Output File Column Descriptions
| Column # | Column name | Description |
|---|---|---|
| 1 | chr1 | Chromosome for end 1 of the variant. |
| 2 | pos1 | Genomic position for end 1 of the variant. |
| 3 | strand1 | Strand (+/–) for end 1 of the variant. |
| 4 | chr2 | Chromosome for end 2 of the variant. |
| 5 | pos2 | Genomic position for end 2 of the variant. |
| 6 | strand2 | Strand (+/–) for end 2 of the variant. |
| 7 | variant_type | LINDTIE's estimated classification of the variant type. Refer to LINDTIE's Variant Classification for the full list of variant types. |
| 8 | other_variant_type | Consolidated variant annotations for the contig. Multiple types are separated by "|" |
| 9 | overlapping_genes | Genes overlapped by the contig. If separated by colons (":"), each gene corresponds to a different soft/hard-clipped segment. |
| 10 | sample | Sample to which this variant belongs. |
| 11 | variant_id | Assigned variant ID (matches the VCF file). |
| 12 | partner_id | For fusions or junctions with two breakpoints, this identifies the paired variant. |
| 13 | vars_in_contig | Number of variants detected on the aligned contig. |
| 14 | varsize | Size of the variant on the reference genome. |
| 15 | contig_varsize | Size of the variant on the contig sequence. |
| 16 | cpos | Position of the variant on the contig (independent of alignment direction). |
| 17 | TPM | Length-corrected transcript-per-million estimate for the variant contig. |
| 18 | mean_WT_TPM | Mean length-corrected TPM of all wild-type genes associated with this transcript. |
| 19 | VAF | Approximate variant allele frequency estimate. |
| 20 | logFC | Maximum log fold change of associated transcript(s) in the case sample vs. controls. |
| 21 | FDR | Adjusted (multiple-testing corrected) p-value. |
| 22 | PValue | Minimum p-value for transcripts associated with this variant vs. controls. |
| 23 | num_reads_case | Total read counts for all transcripts associated with the contig in the case sample. |
| 24 | total_num_reads_controls | Total read counts for all associated transcripts across control samples. |
| 25 | large_varsize | Indicates whether the variant size exceeds the min_clip threshold (default: 30 bp). |
| 26 | is_contig_spliced | Indicates whether the contig is spliced (i.e., contains alignment gaps). |
| 27 | spliced_exon | Indicates a novel or extended exon variant with a corresponding junction. |
| 28 | overlaps_exon | Indicates whether the variant overlaps any annotated reference exon. |
| 29 | overlaps_gene | Indicates whether the variant overlaps any annotated reference gene. |
| 30 | motif | Splice motif sequence. |
| 31 | valid_motif | Indicates whether the variant contains a valid splice motif.
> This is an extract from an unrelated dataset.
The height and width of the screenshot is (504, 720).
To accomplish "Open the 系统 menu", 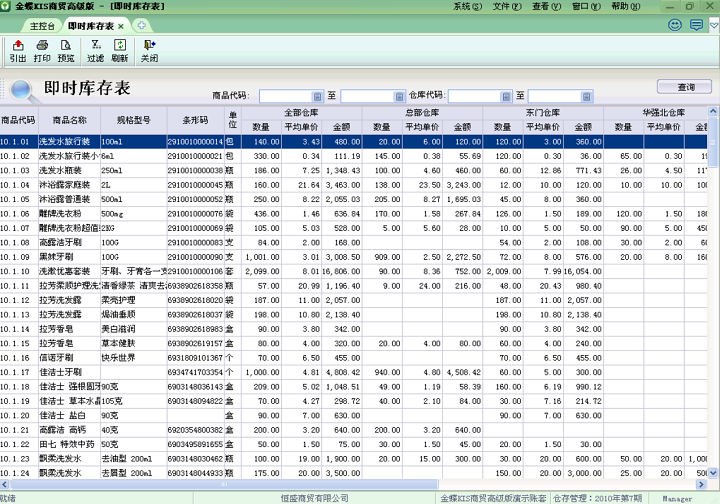I will pos(463,6).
Some variant types (e.g., TSVs or splice events at known boundaries) are not tested. |
| 32 | COSMIC_tier | The Cancer Gene Census assessment for the genes involved. Tier 1 denotes genes with documented activity relevant to cancer; Tier 2 denotes genes with strong evidence of a role in cancer but less extensive documentation. |
| 33 | COSMIC_fusion | Indicates whether any gene involved in the event is listed in COSMIC Fusion. Yes means at least one overlapping gene is reported as a fusion partner in COSMIC; No means none are listed. |
| 34 | site1_feature | The genomic feature annotation at the exact position of end 1 (e.g., CDS, UTR, intron, intergenic). |
| 35 | site2_feature | The genomic feature annotation at the exact position of end 2 (e.g., CDS, UTR, intron, intergenic). |
| 36 | is_coding | Indicates whether the variant involves coding regions. This is determined by evaluating whether site1_feature and site2_feature are annotated as coding sequences (i.e., CDS). |
| 37 | contig_id | Contig name from the de novo assembly. |
| 38 | unique_contig_ID | ID of the modified SuperTranscript used in visualization outputs. |
| 39 | contig_len | Length of the contig sequence. |
| 40 | contig_cigar | CIGAR string representing the contig's genome alignment (may contain two strings if soft/hard-clipped). |
| 41 | seq_loc1 | Location string for the first sequence region (e.g., contig123:100–140). |
| 42 | seq_loc2 | Location string for the second sequence region, if applicable. |
| 43 | seq1 | 20 bp sequence around the main variant site. |
| 44 | seq2 | 20 bp sequence around the second variant site (if applicable). |
| 45 | variant_score | Score used for variant prioritization. |
<caseName>_all_variants_ranked_results.tsv
This file is an expanded version of the <caseName>_results.tsv file. This table lists all variant annotations individually, without collapsing (i.e., a contig may appear in multiple rows if it has multiple annotations). It includes all columns present in <caseName>_results.tsv, plus three additional columns:
| Column # | Column name | Description |
|---|---|---|
| 46 | rank_within_contig | Rank of each annotation for a given contig based on its score; 1 = highest-scoring annotation. |
| 47 | is_primary | Indicates whether this annotation was selected as the primary variant for that contig (i.e., the entry included in <caseName>_results.tsv). |
The other_variant_type column (col 8) is empty in this file because each annotation is shown separately rather than consolidated.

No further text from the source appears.